- AIM: Present the rows below as a Markdown table with the columns "No." and "Text": begin at the line that contains "Task: Click the 3,939 sessions count" and continue through the last of the rows, numbering each line and skipping blank lines. Leave the pictures out.

- AVAILABLE RECORDS:
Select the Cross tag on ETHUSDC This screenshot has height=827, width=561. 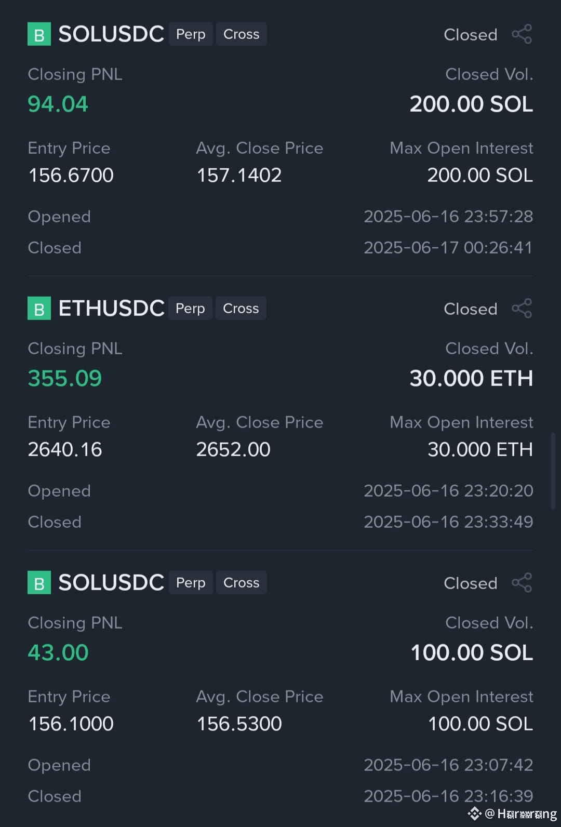241,309
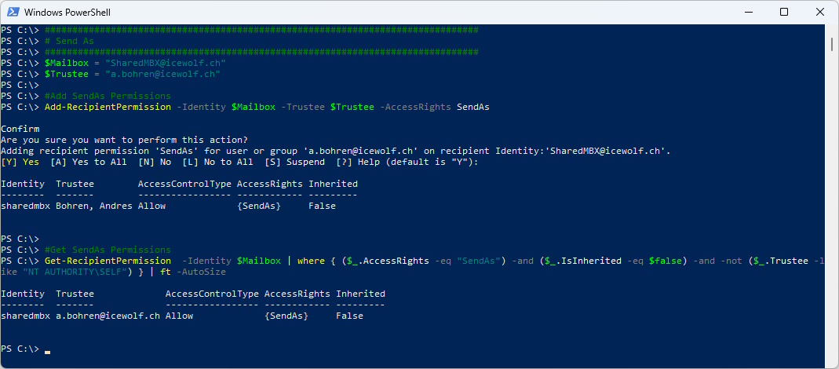
Task: Click the "a.bohren@icewolf.ch" string in $Trustee line
Action: tap(162, 74)
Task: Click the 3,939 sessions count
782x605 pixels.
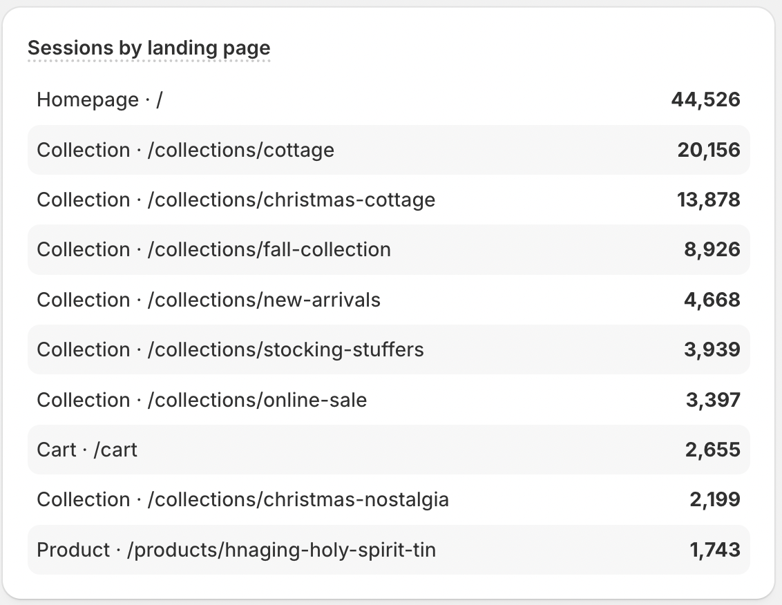Action: pos(712,349)
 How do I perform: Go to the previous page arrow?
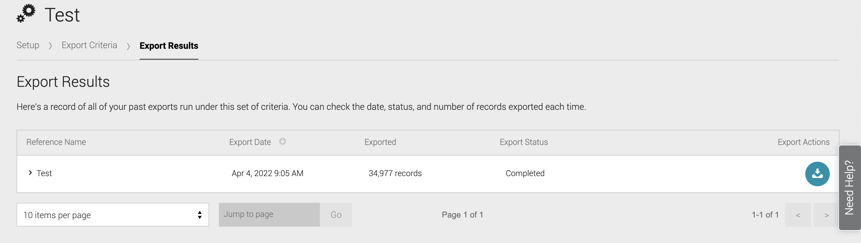tap(798, 215)
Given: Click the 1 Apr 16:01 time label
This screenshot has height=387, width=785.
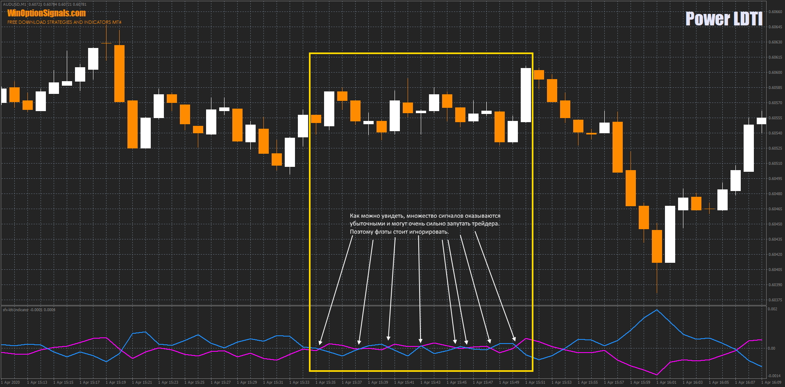Looking at the screenshot, I should 667,382.
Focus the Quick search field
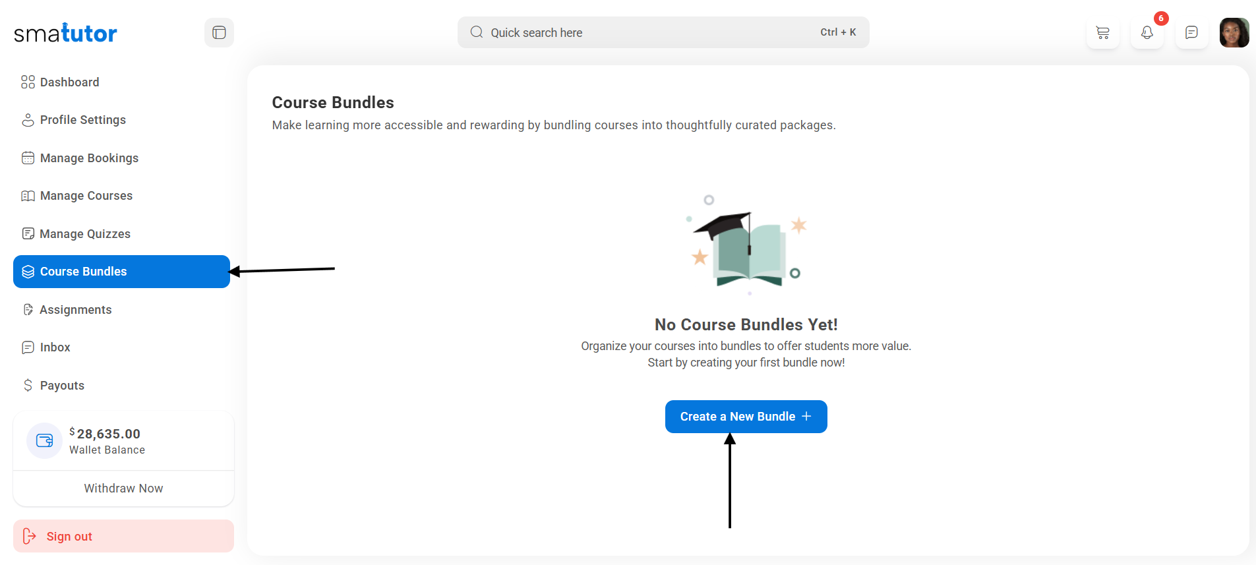This screenshot has width=1256, height=565. (x=646, y=32)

- WRITTEN RESPONSE:
| No. | Text |
|---|---|
| 1 | Task: Click the 3,939 sessions count |
| 2 | 782x605 pixels. |
| 3 | Action: pos(712,349) |
| 4 |  How do I perform: Go to the previous page arrow? |
| 5 | tap(798, 215) |
| 6 | Given: Click the 1 Apr 16:01 time label |
| 7 | This screenshot has height=387, width=785. |
| 8 | Looking at the screenshot, I should 667,382. |
| 9 | Focus the Quick search field |
| 10 | This screenshot has width=1256, height=565. (x=646, y=32) |